Now, I'm implementing my own kernel: TNeoKernel, which has well-formed code and is carefully tested, and I'm considering to invent "universal" functions sometimes: the ones that can be called from either task or ISR context. But since all three aforementioned kernels use separate functions, I'm afraid I'm going to do something wrong.
Say, in task and ISR context, TNKernel uses different routines for disabling/restoring interrupts, but as far as I see, the only possible difference is that ISR functions may be "compiled out" as an optimization if the target platform doesn't support nested interrupts. But if target platform supports nested interrupts, then disabling/restoring interrupts looks absolutely the same for task and ISR context.
So, my question is: are there platforms on which disabling/restoring interrupts from ISR should be done differently than from non-ISR context?
If there are no such platforms, I'd prefer to go with "universal" functions. If you have any comments on this approach, they are highly appreciated.
UPD: I don't like to have two set of functions because they lead to notable code duplication and complication. Say, I need to provide a function that should start software timer. Here is what it looks like:
enum TN_RCode _tn_timer_start(struct TN_Timer *timer, TN_Timeout timeout)
{
/* ... real job is done here ... */
}
/*
* Function to be called from task
*/
enum TN_RCode tn_timer_start(struct TN_Timer *timer, TN_Timeout timeout)
{
TN_INTSAVE_DATA; //-- define the variable to store interrupt status,
// it is used by TN_INT_DIS_SAVE()
// and TN_INT_RESTORE()
enum TN_RCode rc = TN_RC_OK;
//-- check that function is called from right context
if (!tn_is_task_context()){
rc = TN_RC_WCONTEXT;
goto out;
}
//-- disable interrupts
TN_INT_DIS_SAVE();
//-- perform real job, after all
rc = _tn_timer_start(timer, timeout);
//-- restore interrupts state
TN_INT_RESTORE();
out:
return rc;
}
/*
* Function to be called from ISR
*/
enum TN_RCode tn_timer_istart(struct TN_Timer *timer, TN_Timeout timeout)
{
TN_INTSAVE_DATA_INT; //-- define the variable to store interrupt status,
// it is used by TN_INT_DIS_SAVE()
// and TN_INT_RESTORE()
enum TN_RCode rc = TN_RC_OK;
//-- check that function is called from right context
if (!tn_is_isr_context()){
rc = TN_RC_WCONTEXT;
goto out;
}
//-- disable interrupts
TN_INT_IDIS_SAVE();
//-- perform real job, after all
rc = _tn_timer_start(timer, timeout);
//-- restore interrupts state
TN_INT_IRESTORE();
out:
return rc;
}
So, we need wrappers like the ones above for nearly all system function. This is a kind of inconvenience, for me as a kernel developer as well as for kernel users.
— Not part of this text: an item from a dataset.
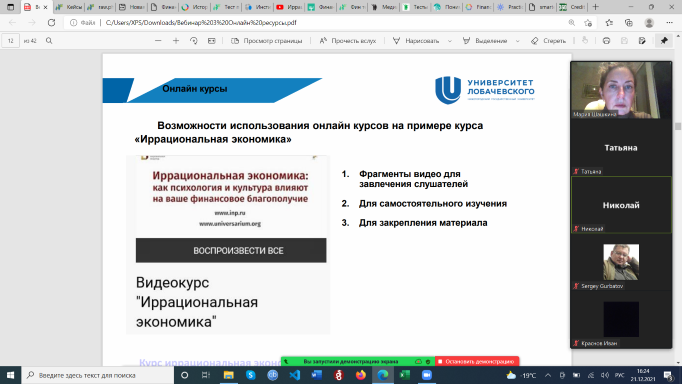Select the Стереть eraser tool

548,40
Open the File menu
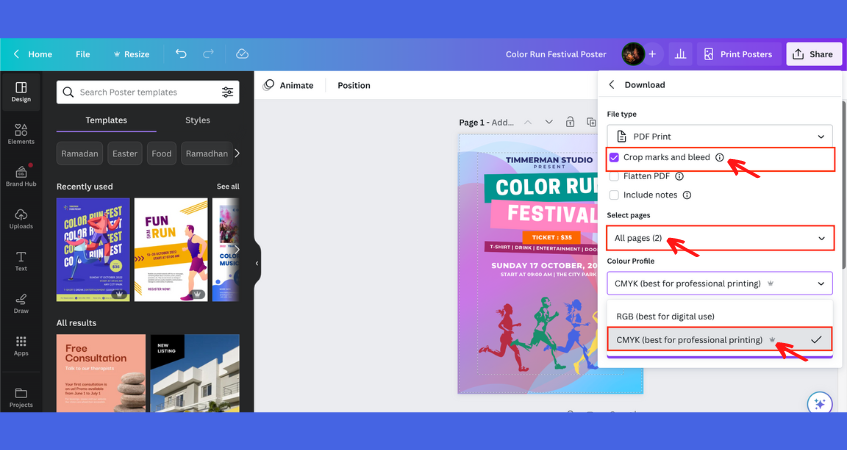This screenshot has width=847, height=450. click(x=83, y=54)
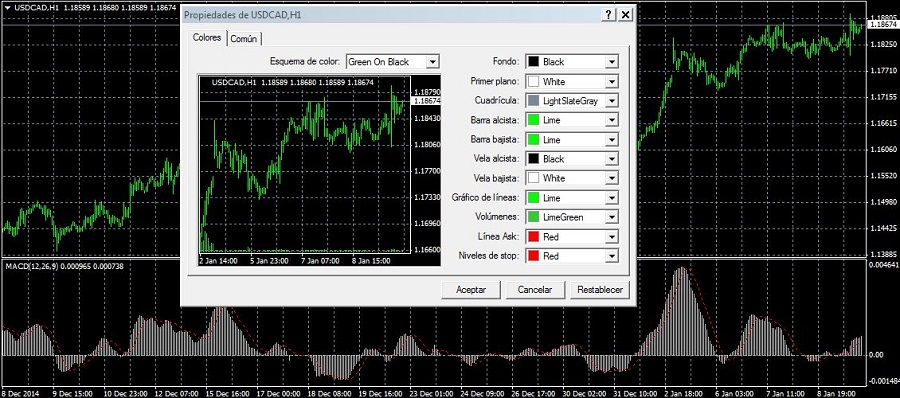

The only difference is that different macros are used: for task, these are TN_INTSAVE_DATA, TN_INT_DIS_SAVE(), TN_INT_RESTORE(); for interrupts these are TN_INTSAVE_DATA_INT, TN_INT_IDIS_SAVE(), TN_INT_IRESTORE().
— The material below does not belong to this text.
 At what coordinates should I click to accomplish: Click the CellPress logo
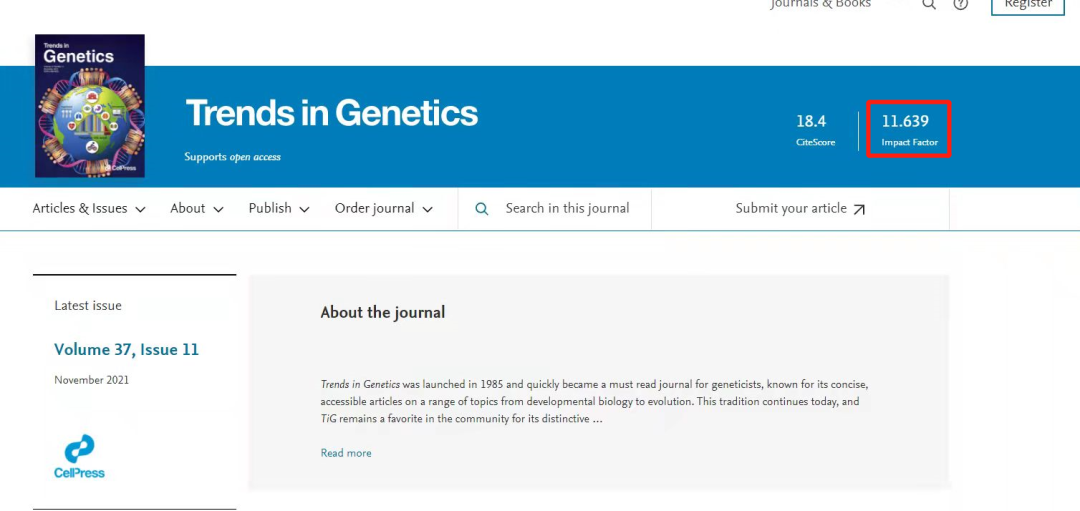79,456
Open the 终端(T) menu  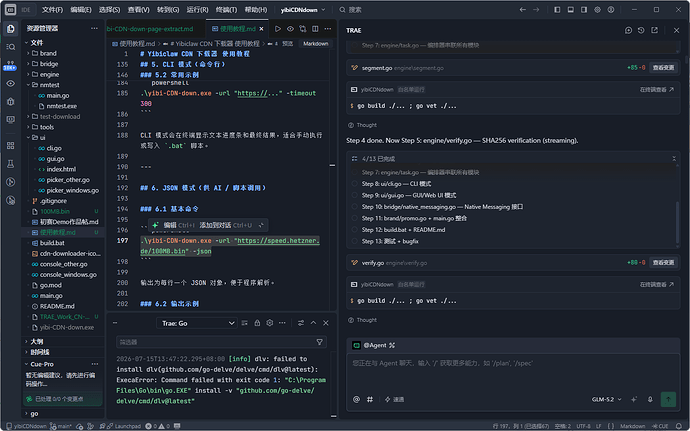(226, 10)
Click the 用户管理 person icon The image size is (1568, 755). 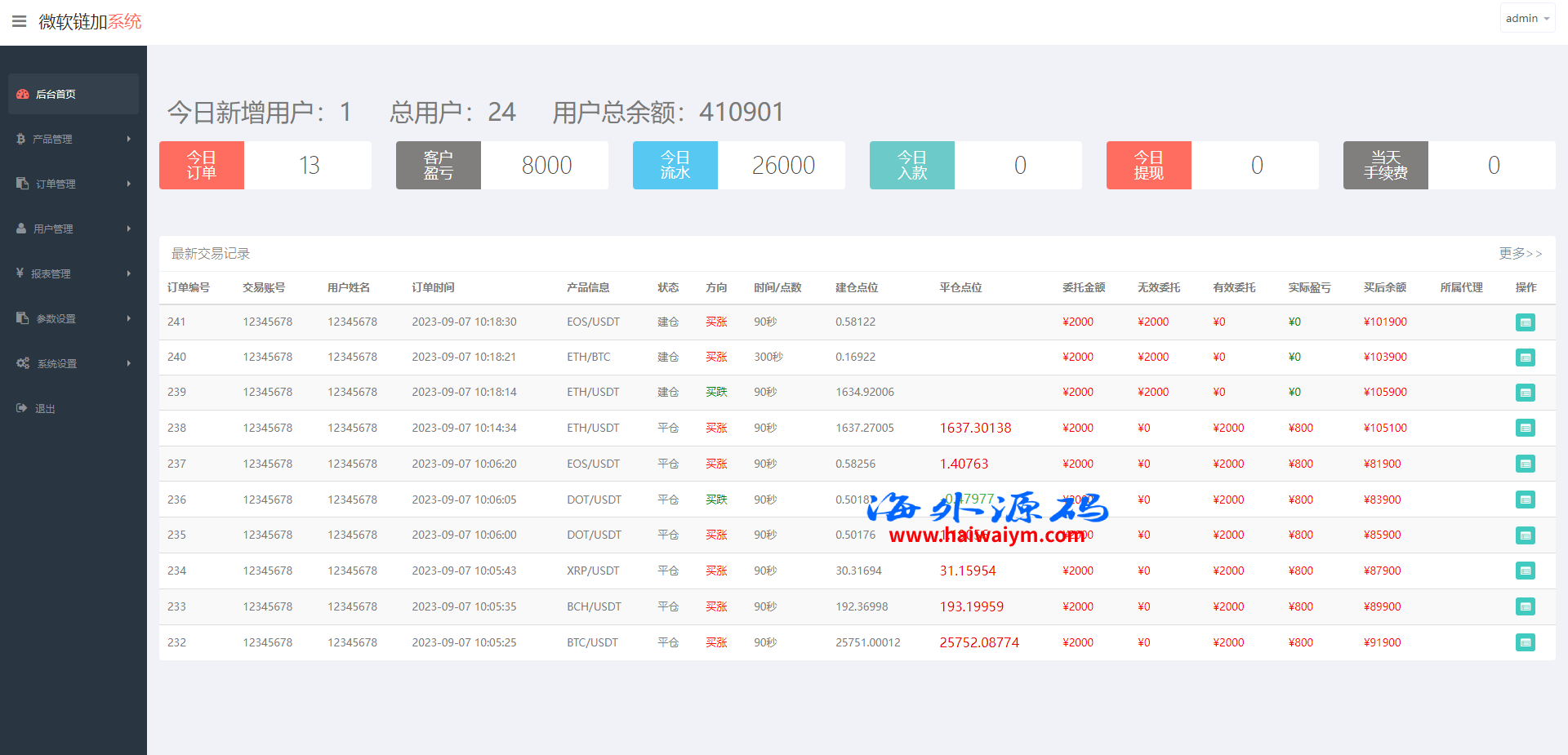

For the platforms that support nested interrupts (ARM, PIC32), these macros are identical. For other platforms that don't support nested interrupts, TN_INTSAVE_DATA_INT, TN_INT_IDIS_SAVE() and TN_INT_IRESTORE() are expanded to nothing. So it is a bit of performance optimization, but the cost is too high in my opinion: it's harder to maintain, it's not so convenient to use, and the code size increases.
Best Answer
I believe there are several more driving forces for having two sets of functions, than you have mentioned.
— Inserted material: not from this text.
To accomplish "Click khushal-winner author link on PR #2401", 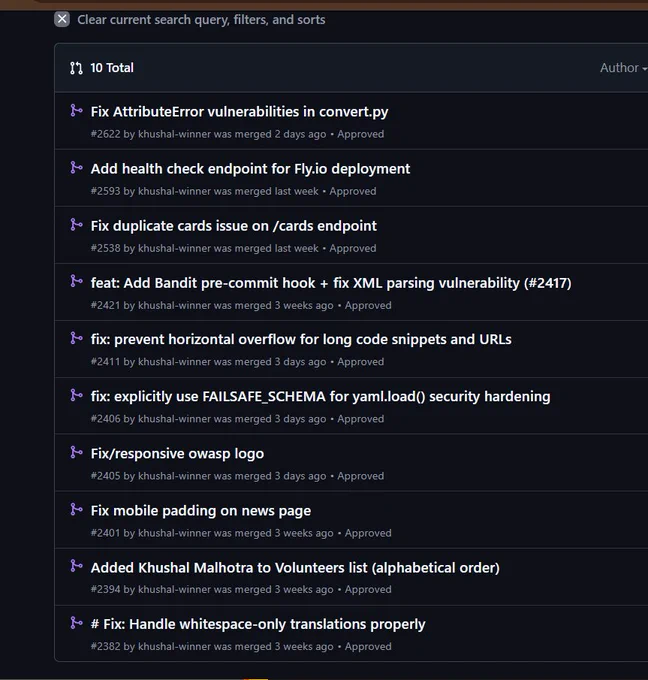I will 174,533.
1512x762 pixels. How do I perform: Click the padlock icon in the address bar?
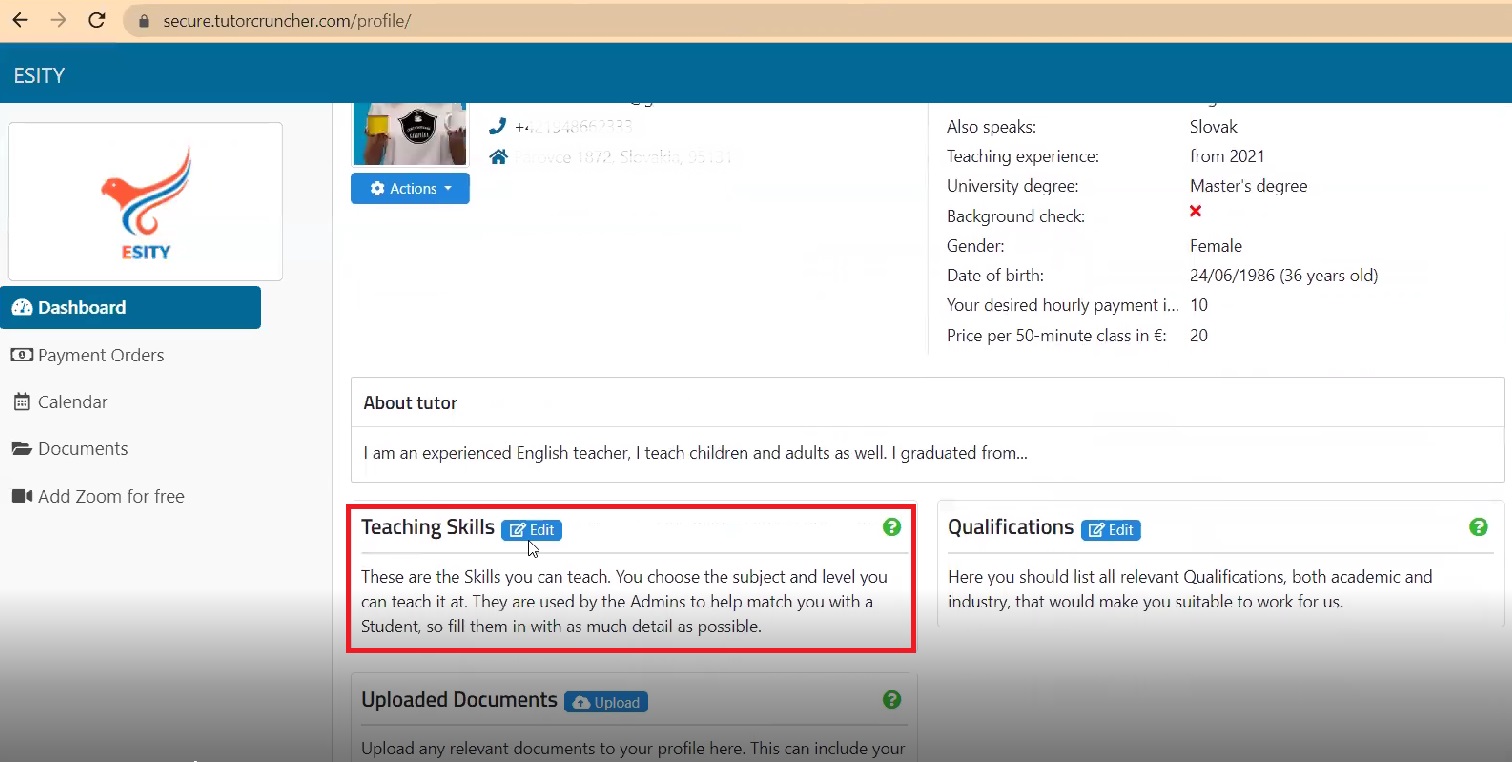[143, 20]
Summary: IMHO having two sets of functions, effectively constituting two different 'name spaces' ('user application' and 'systemcomponent'), makes it easier for the 'application' developer, and developers adding extra 'privileged-system-component' to use.
It might also be easier to have two different function sets to make it easier to manage interrupts raised during the code running in two different system states.
It may be relatively straightforward to create the two alternatives using some carefully thought out pre-processor macros, to minimise code duplication.
If you are not intending anyone else to use your OS, or your OS will treat exceptions raised during 'user' mode and 'system' mode identically, then you can probably ignore the idea.
However, if you don't know how it might all work (for example this is the first time you have written an RTOS), or you think it might change, then you might want to think carefully about how you would re-introduce the two 'name spaces' part way through developing your OS.